■ GEKOZEN FRAGMENT:
_ _ _ _ _ _ _

Uitspraak 201109839/1/V2


Volledige tekst

Bij deze uitspraak is een persbericht uitgebracht.

201109839/1/V2.
Datum uitspraak: 24 mei 2013

AFDELING
BESTUURSRECHTSPRAAK

Uitspraak op het hoger beroep van:

de minister voor Immigratie, Integratie en Asiel,
appellant,

tegen de uitspraak van de rechtbank 's-Gravenhage, nevenzittingsplaats 's-Hertogenbosch, van 11 augustus 2011 in zaak nr. 10/43525 in het geding tussen:

[de vreemdeling]

en

de minister.

Procesverloop

Bij besluit van 18 november 2010 heeft de minister voor Immigratie en Asiel een aanvraag van de vreemdeling om hem een verblijfsvergunning asiel voor bepaalde tijd te verlenen, afgewezen. Dit besluit is aangehecht.

Bij uitspraak van 11 augustus 2011 heeft de rechtbank het daartegen door de vreemdeling ingestelde beroep gegrond verklaard, dit besluit vernietigd en bepaald dat de minister een nieuw besluit op de aanvraag neemt met inachtneming van hetgeen in de uitspraak is overwogen. Deze uitspraak is aangehecht.

Tegen deze uitspraak heeft de minister, thans de staatssecretaris van Veiligheid en Justitie, hoger beroep ingesteld. Het hogerberoepschrift is aangehecht.

De vreemdeling heeft een verweerschrift ingediend.

Bij brief van 18 maart 2013 heeft de Afdeling partijen ervan op de hoogte gesteld dat zij overweegt het Hof van Justitie prejudiciële vragen te stellen.

De Afdeling heeft de zaak gelijktijdig met zaak nr. 201109256/1/V2 ter zitting behandeld op 25 maart 2013 waar de staatssecretaris, vertegenwoordigd door mr. F.S. Schoot en J.J.A.W. Mulder, beiden werkzaam bij het Ministerie van Veiligheid en Justitie, en de vreemdeling, vertegenwoordigd door mr. M. Gavami, advocaat te Amsterdam, zijn verschenen.

Overwegingen

1. Onder de staatsecretaris wordt tevens verstaan: diens rechtsvoorgangers.

_ _ _ _ _ _ _

■ UIT TE VOEREN TAKEN:
a: Wanneer was de datum van de uitspraak volgens het gekozen fragment?
b: Schrijf uit het gekozen fragment alles over, van "De Afdeling heeft" tot en met "Amsterdam, zijn verschenen.".

■ GEGEVEN MATERIAAL:
_ _ _ _ _ _ _

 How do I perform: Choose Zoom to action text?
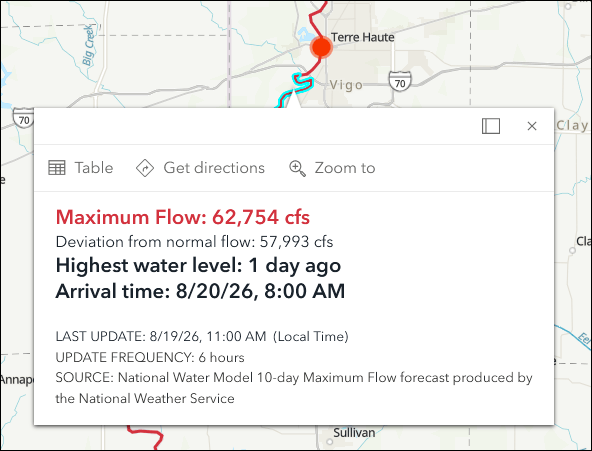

_ _ _ _ _ _ _

■ DE ANTWOORDEN:
a: 24 mei 2013

b:
De Afdeling heeft de zaak gelijktijdig met zaak nr. 201109256/1/V2 ter zitting behandeld op 25 maart 2013 waar de staatssecretaris, vertegenwoordigd door mr. F.S. Schoot en J.J.A.W. Mulder, beiden werkzaam bij het Ministerie van Veiligheid en Justitie, en de vreemdeling, vertegenwoordigd door mr. M. Gavami, advocaat te Amsterdam, zijn verschenen.